___ SOURCE PASSAGE ___

This paper aims to propose to politicize partner choice as a discourse that rationalizes, legitimizes and justifies the choice of partners by underlining economic, cultural and institutional differences to (re)create power relations. By reconceptualizing partner choice as a discourse, the paper challenges the established view of partner choice according to international business and management studies as a rational and strategic behavior based on resource complementarity, best practices and win–win situations.

Design/methodology/approach

Based on the longitudinal study of Israeli–Korean business collaboration, which includes in-depth interviews, observations and media texts, this paper uses critical discourse analysis (CDA) to demystify partner choice as neither a neutral nor an objective behavior to unveil its discursive construction and embeddedness in power relations.

Findings

The actors on both sides of the Israeli–Korean business collaboration evoke resource complementary discourse between “Israeli innovation” and “Korean productivity” to rationalize their partner choice as a win–win situation. CDA demonstrates how both sides are engaged in a “borrowing” process from east-to-west and head-to-hands postcolonial images to (re)produce hierarchy between the parties. While east–west mapping remained almost unchallengeable, the reversal, crossing and blurring of the Israel-to-Korea knowledge transfer direction provides a counter-narrative to resource complementarity discourse.

Originality/value

The resource complementarity discourse supported by east–west mapping and “head–hands” justifications for partner choice reveals the lingering presence of postcolonial images, imagery and imagination. By taking two nations without substantial troubled memories, histories and relations, the paper broadens the picture beyond national contexts, emphasizing the importance of borrowing and translation from postcolonial vocabulary to non-colonial situations.

___

Copy, word for word, the stretch of the abstract on partner choice from "This paper aims" through "in power relations.".

___ LISTED RECORDS ___

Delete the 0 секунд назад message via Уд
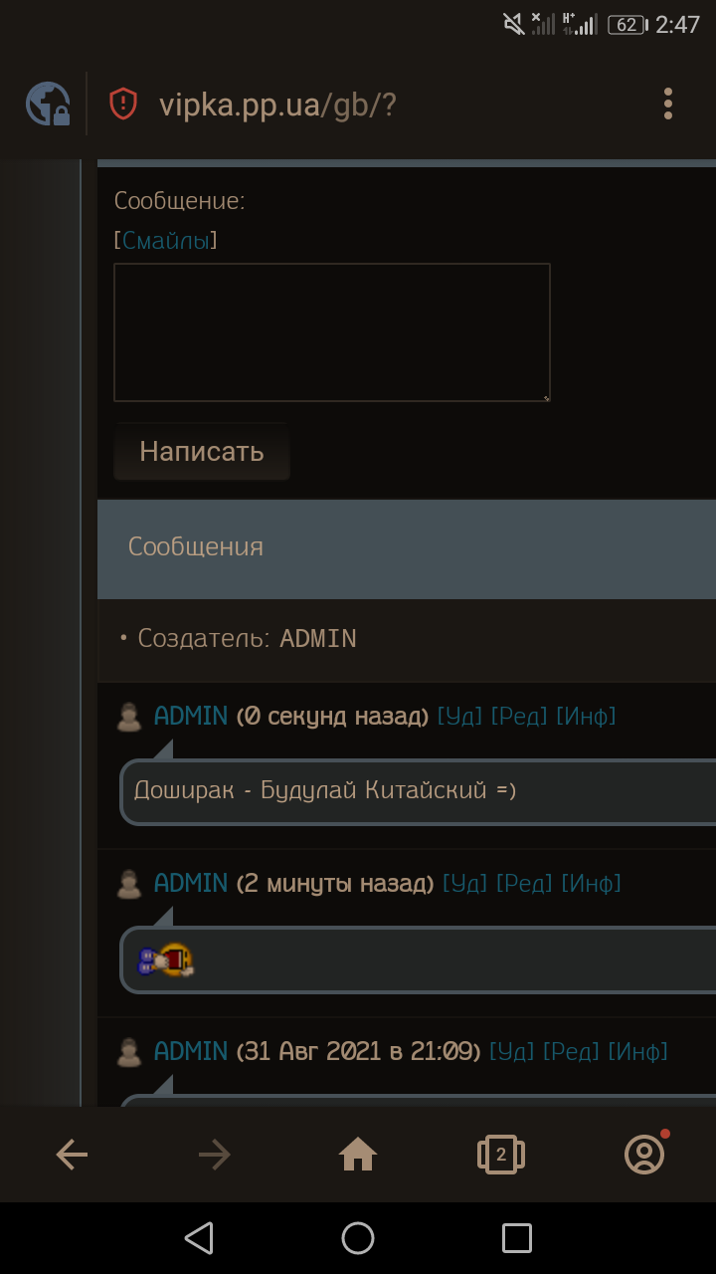The image size is (716, 1274). pos(459,716)
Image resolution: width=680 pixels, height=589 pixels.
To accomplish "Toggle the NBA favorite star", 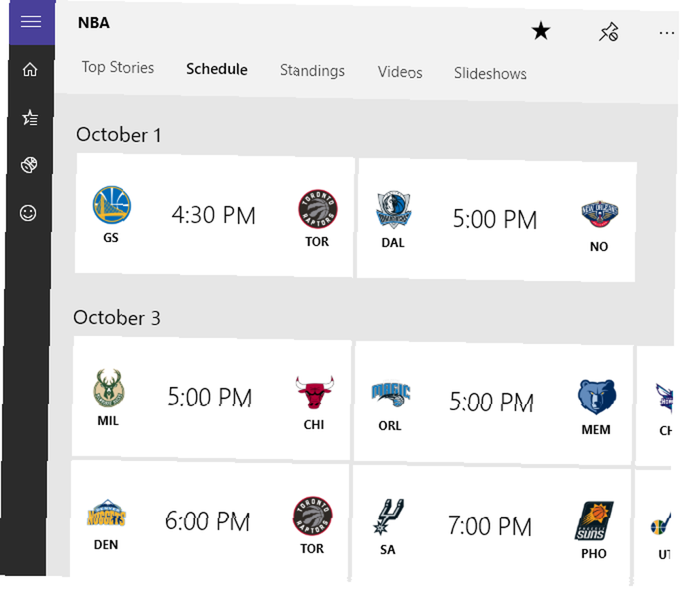I will coord(541,31).
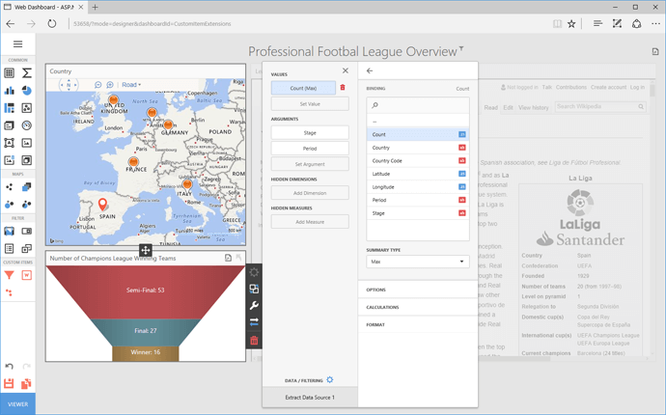Viewport: 666px width, 415px height.
Task: Open the Summary Type dropdown showing Max
Action: [x=418, y=262]
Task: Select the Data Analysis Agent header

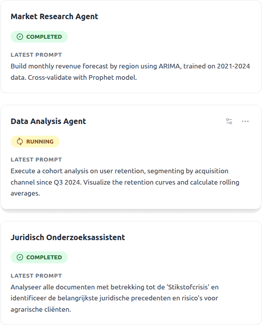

___

**EXPECTED OUTPUT**.
This paper aims to propose to politicize partner choice as a discourse that rationalizes, legitimizes and justifies the choice of partners by underlining economic, cultural and institutional differences to (re)create power relations. By reconceptualizing partner choice as a discourse, the paper challenges the established view of partner choice according to international business and management studies as a rational and strategic behavior based on resource complementarity, best practices and win–win situations.

Design/methodology/approach

Based on the longitudinal study of Israeli–Korean business collaboration, which includes in-depth interviews, observations and media texts, this paper uses critical discourse analysis (CDA) to demystify partner choice as neither a neutral nor an objective behavior to unveil its discursive construction and embeddedness in power relations.